**Material provided:**

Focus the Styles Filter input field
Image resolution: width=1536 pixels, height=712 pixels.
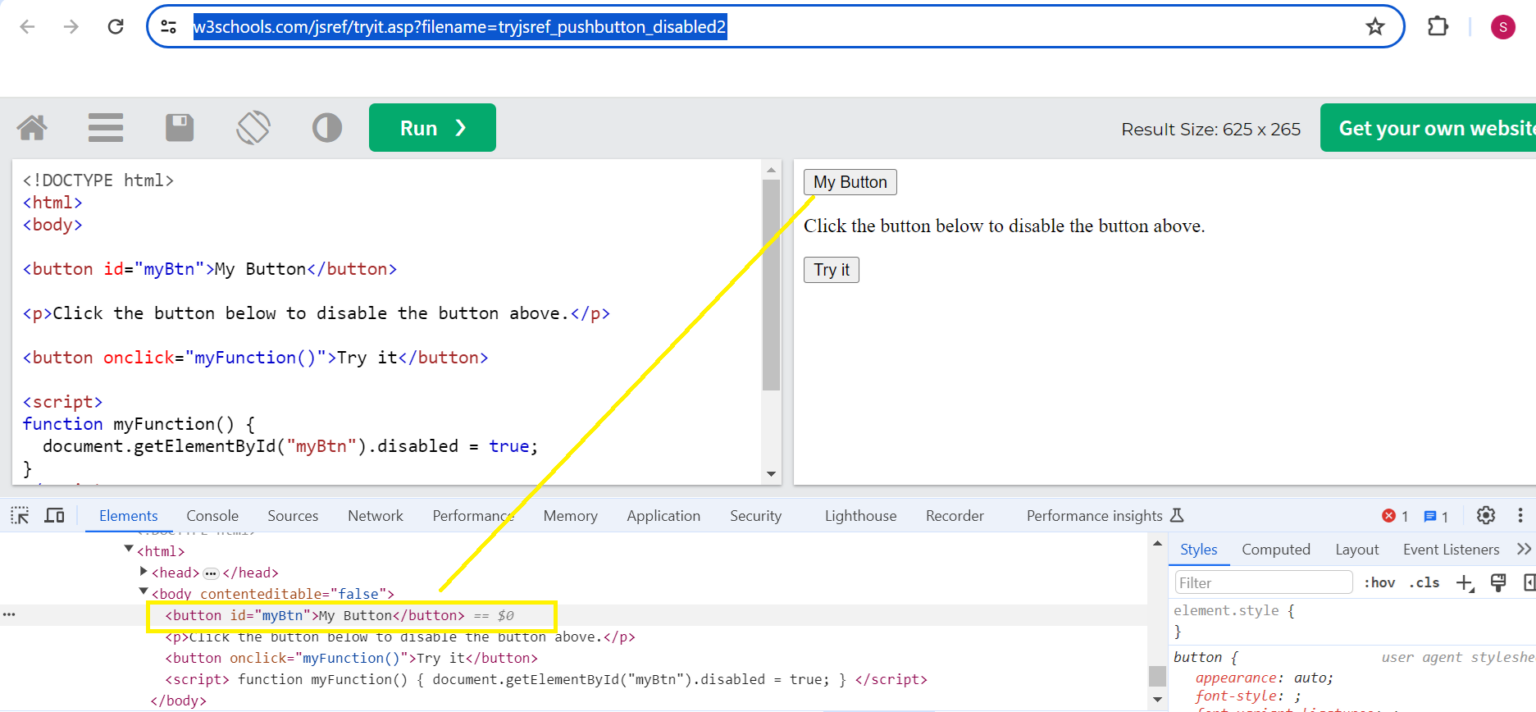pos(1263,583)
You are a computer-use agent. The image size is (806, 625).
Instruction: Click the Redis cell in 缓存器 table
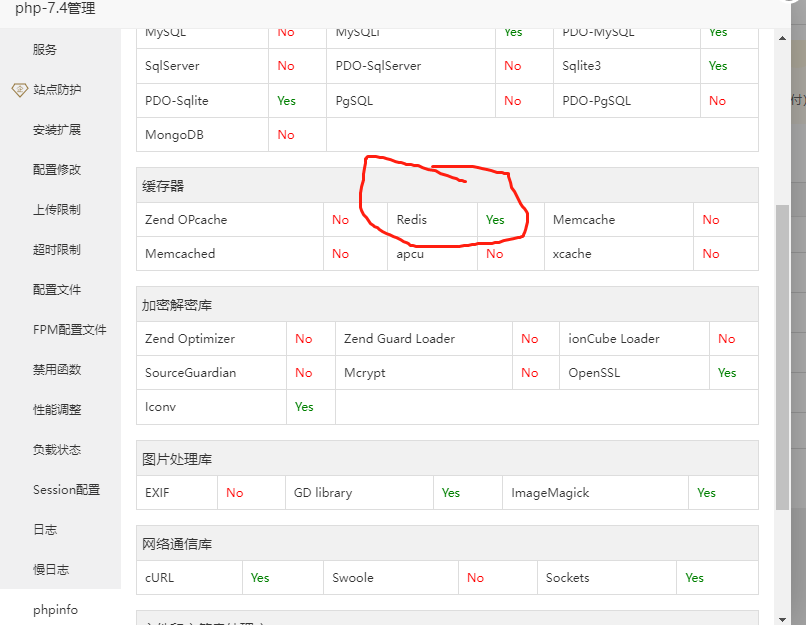pos(412,220)
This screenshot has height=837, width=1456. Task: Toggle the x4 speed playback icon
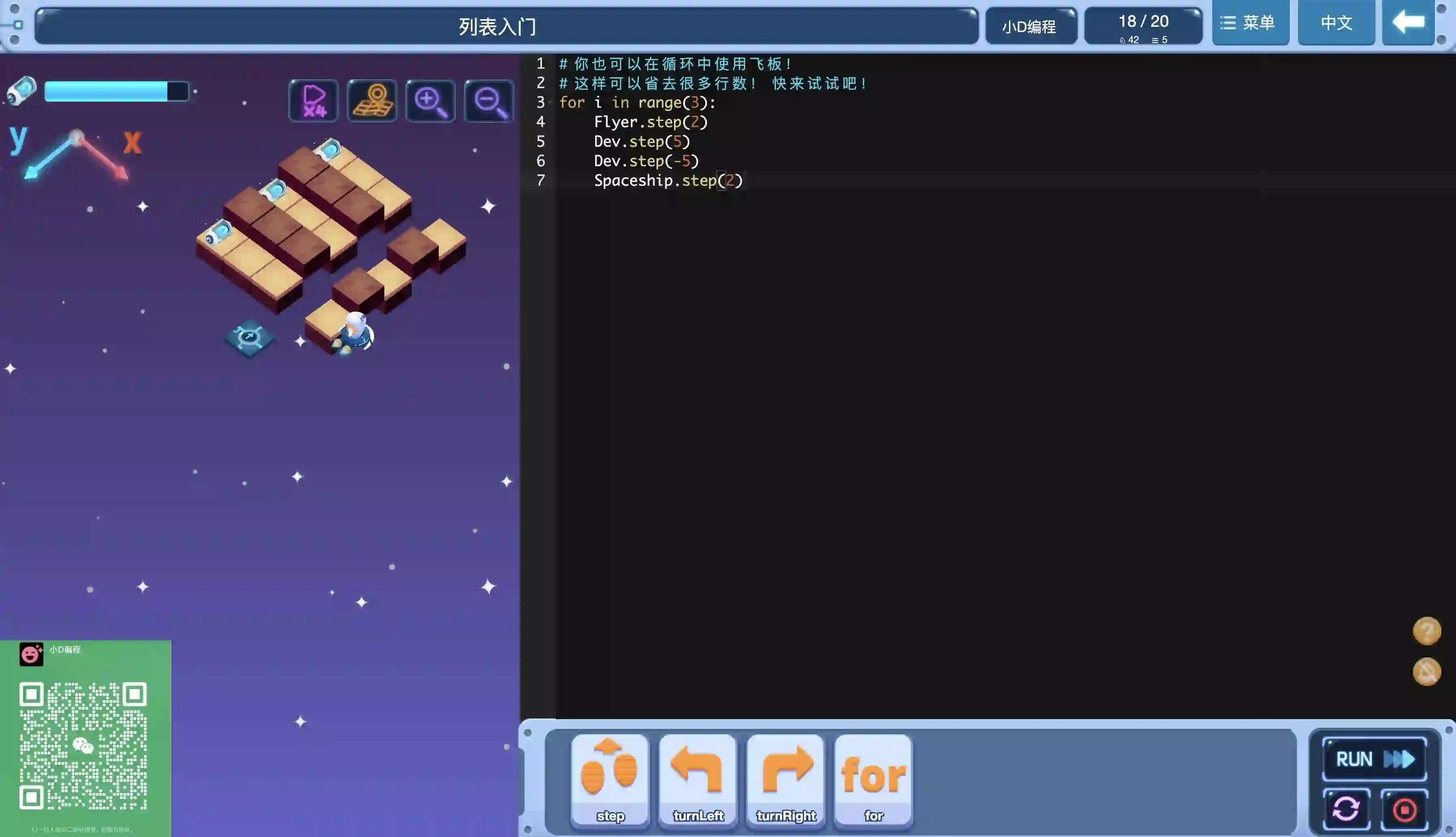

**What the exercise asks:** Write out every line of the data above word for word, leaving out the pictures.

**Written reply:**
Focus the Styles Filter input field
Image resolution: width=1536 pixels, height=712 pixels.
pos(1263,583)
You are a computer-use agent. The image size is (806, 625).
Instruction: Click the Redis cell in 缓存器 table
pos(412,220)
This screenshot has height=837, width=1456. Task: Toggle the x4 speed playback icon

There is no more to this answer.